Bandung - Ketupat dan leupet adalah makanan yang menjadi ciri khas di hari raya Idul Fitri bagi umat Muslim. Biasanya orang-orang hanya membuat ketupat di bulan Ramadhan menjelang idul Fitri.
Namun, berbeda dengan Blok Kupat yang berlokasi di RW13 Kelurahan Babakan. Di daerah tersebut mata pencaharian utama warganya adalah dengan memproduksi ketupat dan leupet.
“Disini mah setiap hari buat ketupat untuk dijual dan dieksport keluar,” Kata Ibu Neni selaku ketua RT 06 di Blok Kupat.
Warga Blok Kupat biasanya membuat kupat dari bahan mentah hingga siap untuk disantap. Harga jualnya mulai dari Rp 8,00 – Rp 1,000.
“Kalau hari Lebaran, kalau jualannya lagi bagus paling dikit biasanya nerima pesanan sampai 5000 buah ketupat,” Tutur Pak Topa selaku pengrajin Ketupat di Blok Kupat.
Awal dari membuat ketupat atau leupet adalah membuat cangkang atau wadahnya terlebih dahulu. Wadah tersebut terbuat dari daun kelapa muda atau biasa disebut janur. Daun ini biasa didapatkan dari daerah Cianjur dan Tasikmalaya.
Setelah daun janur dipotong, dimulailah proses pembuatan wadah ketupat. Prosesini membutuhkan keahlian khusus dan kecekatan tangan untuk membentuk wadah ketupat.
Jika wadah sudah siap, tahap selanjutnya adalah memasukkan beras ke wadah tersebut. Beras yang digunakan biasanya adalah beras Vietnam . Alasan beras jenis tersebut digunakan adalah karena lebih pulen dibanding beras biasa.

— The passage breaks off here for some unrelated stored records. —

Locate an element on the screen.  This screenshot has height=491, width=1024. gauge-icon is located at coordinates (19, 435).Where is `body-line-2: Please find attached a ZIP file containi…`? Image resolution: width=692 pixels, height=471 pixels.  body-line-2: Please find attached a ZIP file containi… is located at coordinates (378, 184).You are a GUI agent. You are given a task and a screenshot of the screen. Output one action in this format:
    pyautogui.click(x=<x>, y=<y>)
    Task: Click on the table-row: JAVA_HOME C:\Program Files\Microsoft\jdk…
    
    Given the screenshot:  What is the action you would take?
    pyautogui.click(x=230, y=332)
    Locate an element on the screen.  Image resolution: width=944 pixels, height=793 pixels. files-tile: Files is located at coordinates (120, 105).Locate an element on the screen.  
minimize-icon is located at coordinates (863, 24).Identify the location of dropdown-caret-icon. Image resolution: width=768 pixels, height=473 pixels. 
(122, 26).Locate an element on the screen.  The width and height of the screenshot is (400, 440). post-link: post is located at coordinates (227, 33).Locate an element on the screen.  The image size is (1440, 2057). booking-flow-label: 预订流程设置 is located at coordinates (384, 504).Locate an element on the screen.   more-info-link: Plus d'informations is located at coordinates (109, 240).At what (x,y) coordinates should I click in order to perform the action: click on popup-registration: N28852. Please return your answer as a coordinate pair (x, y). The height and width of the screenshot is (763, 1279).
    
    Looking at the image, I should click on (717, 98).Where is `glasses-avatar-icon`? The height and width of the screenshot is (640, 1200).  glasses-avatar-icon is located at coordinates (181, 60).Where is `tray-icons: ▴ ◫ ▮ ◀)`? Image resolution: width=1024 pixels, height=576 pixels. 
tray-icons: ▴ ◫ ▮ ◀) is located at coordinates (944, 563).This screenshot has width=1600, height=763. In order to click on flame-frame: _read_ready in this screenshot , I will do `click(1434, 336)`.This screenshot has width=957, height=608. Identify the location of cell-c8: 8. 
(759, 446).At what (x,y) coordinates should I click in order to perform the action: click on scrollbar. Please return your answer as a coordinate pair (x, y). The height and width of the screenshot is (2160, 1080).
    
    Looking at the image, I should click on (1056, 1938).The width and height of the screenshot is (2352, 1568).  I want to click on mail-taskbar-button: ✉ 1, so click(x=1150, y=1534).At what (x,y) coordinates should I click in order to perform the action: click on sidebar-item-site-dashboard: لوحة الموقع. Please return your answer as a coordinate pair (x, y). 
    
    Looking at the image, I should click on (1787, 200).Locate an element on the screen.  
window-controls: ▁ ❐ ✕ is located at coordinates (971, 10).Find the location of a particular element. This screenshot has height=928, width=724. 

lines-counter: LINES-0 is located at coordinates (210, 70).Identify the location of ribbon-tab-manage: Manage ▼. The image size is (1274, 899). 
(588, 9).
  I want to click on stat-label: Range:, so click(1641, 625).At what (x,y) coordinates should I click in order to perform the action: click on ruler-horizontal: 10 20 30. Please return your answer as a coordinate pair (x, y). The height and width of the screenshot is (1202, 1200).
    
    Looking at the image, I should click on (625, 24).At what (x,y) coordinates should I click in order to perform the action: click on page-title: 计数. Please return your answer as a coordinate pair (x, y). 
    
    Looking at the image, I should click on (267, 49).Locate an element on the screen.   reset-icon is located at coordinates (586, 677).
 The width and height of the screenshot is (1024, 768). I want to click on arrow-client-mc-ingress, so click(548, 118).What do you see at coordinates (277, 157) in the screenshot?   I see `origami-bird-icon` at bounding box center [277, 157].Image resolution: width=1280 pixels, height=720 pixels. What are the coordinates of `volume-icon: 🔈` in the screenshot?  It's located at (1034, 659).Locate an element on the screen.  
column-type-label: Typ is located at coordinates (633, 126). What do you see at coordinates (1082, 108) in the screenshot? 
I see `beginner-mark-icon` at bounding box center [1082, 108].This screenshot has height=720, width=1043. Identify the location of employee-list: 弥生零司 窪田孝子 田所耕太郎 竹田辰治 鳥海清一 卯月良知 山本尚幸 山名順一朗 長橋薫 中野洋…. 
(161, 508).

Ketupat atau leupet harus diisi beras hingga ½ penuh. Hal ini bertujuan agar ketika dimasak nanti beras akan mengembang pas seukuran dengan wadahnya.
Setelah semua ketupat atau leupet terisi. Tahap selanjutnya adalah proses perebusan. Proses ini memakan waktu hingga 7 jam. Satu kali rebusan dapat memuat hingga 1,000 hingga 1,300 ketupat.
Jika ketupat sudah matang, barulah dikirimkan sesuai dengan alamat pesanan.
Selain menjadikan tradisi Ngupat dan Ngaleupet ini sebagai sumber mata pencaharian utama. Warga Blok Kupat RW 13 Kelurahan Babakan ini juga menjadikannya sebagai hiburan.
“Bahkan 17 Agustus aja ada lombanya, biasanya warga buat ketupat sambil jalan di jalanan. Yang paling banyak buat dia yang menang,” Ucap Bu Nani selaku warga lokal.
Semangat serta kegigihan para warga Blok Kupat dalam melestarikan budaya mereka secara turun temurun adalah hal yang patut kita contoh.
Zaman boleh bergerak maju, namun tradisi harus tetap dijaga.